## Requirement
Identify the line that contains "Imprimir fotos grandes (1081, 2068)" in the material. Output it and every line after it, unchanged, through the end.

## The input

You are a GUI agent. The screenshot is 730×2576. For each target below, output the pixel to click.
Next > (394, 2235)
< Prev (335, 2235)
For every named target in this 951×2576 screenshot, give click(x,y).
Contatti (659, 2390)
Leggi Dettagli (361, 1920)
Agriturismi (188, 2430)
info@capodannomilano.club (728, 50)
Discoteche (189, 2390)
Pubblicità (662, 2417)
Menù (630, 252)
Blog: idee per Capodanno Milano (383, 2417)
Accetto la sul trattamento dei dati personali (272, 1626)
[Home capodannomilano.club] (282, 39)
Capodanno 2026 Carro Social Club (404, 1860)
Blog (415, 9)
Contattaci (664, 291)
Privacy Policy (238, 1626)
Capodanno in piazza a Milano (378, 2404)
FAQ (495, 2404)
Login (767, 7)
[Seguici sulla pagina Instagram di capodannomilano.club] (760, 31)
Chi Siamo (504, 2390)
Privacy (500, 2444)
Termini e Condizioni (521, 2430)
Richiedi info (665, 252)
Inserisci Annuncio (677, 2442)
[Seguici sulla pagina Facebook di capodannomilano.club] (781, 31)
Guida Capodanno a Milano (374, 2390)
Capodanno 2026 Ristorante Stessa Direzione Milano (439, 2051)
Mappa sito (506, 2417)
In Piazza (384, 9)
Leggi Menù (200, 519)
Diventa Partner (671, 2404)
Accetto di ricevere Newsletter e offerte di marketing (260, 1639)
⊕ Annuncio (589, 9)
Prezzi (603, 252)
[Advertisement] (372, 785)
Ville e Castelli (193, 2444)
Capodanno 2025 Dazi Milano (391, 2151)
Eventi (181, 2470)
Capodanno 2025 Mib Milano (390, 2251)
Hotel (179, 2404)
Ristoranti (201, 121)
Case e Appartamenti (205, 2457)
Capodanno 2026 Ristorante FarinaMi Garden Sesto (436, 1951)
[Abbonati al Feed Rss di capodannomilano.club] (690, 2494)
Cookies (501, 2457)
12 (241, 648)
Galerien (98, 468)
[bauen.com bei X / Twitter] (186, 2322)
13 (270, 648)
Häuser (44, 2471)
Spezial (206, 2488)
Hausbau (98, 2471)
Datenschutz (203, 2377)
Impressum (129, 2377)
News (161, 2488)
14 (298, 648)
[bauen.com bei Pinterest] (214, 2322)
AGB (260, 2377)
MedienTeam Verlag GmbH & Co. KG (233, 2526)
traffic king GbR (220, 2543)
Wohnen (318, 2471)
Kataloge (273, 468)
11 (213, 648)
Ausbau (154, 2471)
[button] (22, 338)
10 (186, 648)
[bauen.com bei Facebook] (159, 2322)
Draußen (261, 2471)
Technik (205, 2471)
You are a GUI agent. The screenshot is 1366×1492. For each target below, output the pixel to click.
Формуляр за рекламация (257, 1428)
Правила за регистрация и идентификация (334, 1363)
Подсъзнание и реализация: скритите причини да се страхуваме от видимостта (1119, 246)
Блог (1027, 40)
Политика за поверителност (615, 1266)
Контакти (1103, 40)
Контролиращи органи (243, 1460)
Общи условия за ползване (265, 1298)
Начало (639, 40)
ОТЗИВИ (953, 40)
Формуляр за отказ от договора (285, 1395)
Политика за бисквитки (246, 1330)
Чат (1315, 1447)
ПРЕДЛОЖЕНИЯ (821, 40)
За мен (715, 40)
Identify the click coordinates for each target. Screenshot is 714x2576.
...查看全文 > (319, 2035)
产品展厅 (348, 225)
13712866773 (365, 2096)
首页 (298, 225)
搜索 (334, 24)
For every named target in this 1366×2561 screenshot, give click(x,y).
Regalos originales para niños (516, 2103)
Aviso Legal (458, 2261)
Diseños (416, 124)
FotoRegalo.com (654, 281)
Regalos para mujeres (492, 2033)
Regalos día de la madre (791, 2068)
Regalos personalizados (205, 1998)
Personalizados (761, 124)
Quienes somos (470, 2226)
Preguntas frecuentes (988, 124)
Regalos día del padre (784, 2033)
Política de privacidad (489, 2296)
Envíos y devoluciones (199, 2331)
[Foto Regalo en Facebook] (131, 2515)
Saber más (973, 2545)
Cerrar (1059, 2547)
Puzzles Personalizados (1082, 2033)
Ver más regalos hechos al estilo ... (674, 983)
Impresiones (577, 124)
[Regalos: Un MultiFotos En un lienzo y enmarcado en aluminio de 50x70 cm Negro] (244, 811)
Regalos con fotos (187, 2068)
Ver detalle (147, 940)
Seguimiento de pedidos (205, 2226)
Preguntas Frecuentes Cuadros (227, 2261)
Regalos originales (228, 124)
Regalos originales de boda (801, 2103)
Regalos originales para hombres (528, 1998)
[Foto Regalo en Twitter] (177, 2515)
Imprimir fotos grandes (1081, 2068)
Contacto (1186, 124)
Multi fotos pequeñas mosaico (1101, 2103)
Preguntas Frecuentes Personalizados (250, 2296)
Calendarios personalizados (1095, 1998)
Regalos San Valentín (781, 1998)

## Result
Imprimir fotos grandes (1081, 2068)
Contacto (1186, 124)
Multi fotos pequeñas mosaico (1101, 2103)
Preguntas Frecuentes Personalizados (250, 2296)
Calendarios personalizados (1095, 1998)
Regalos San Valentín (781, 1998)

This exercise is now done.